The problem: The output must match the entries below exactly.
[Task inputs — start]
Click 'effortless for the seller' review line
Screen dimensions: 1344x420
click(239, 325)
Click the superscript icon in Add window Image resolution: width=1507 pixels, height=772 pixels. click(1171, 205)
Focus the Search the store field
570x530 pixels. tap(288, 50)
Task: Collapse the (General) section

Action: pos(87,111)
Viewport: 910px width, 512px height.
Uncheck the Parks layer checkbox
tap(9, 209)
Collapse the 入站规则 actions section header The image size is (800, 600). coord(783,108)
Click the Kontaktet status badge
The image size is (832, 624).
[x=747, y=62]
[Task inputs — finish]
Result below:
Click 'effortless for the seller' review line
Screen dimensions: 1344x420
click(239, 325)
Click the superscript icon in Add window Image resolution: width=1507 pixels, height=772 pixels. click(1171, 205)
Focus the Search the store field
570x530 pixels. tap(288, 50)
Task: Collapse the (General) section

Action: pos(87,111)
Viewport: 910px width, 512px height.
Uncheck the Parks layer checkbox
tap(9, 209)
Collapse the 入站规则 actions section header The image size is (800, 600). coord(783,108)
Click the Kontaktet status badge
The image size is (832, 624).
[x=747, y=62]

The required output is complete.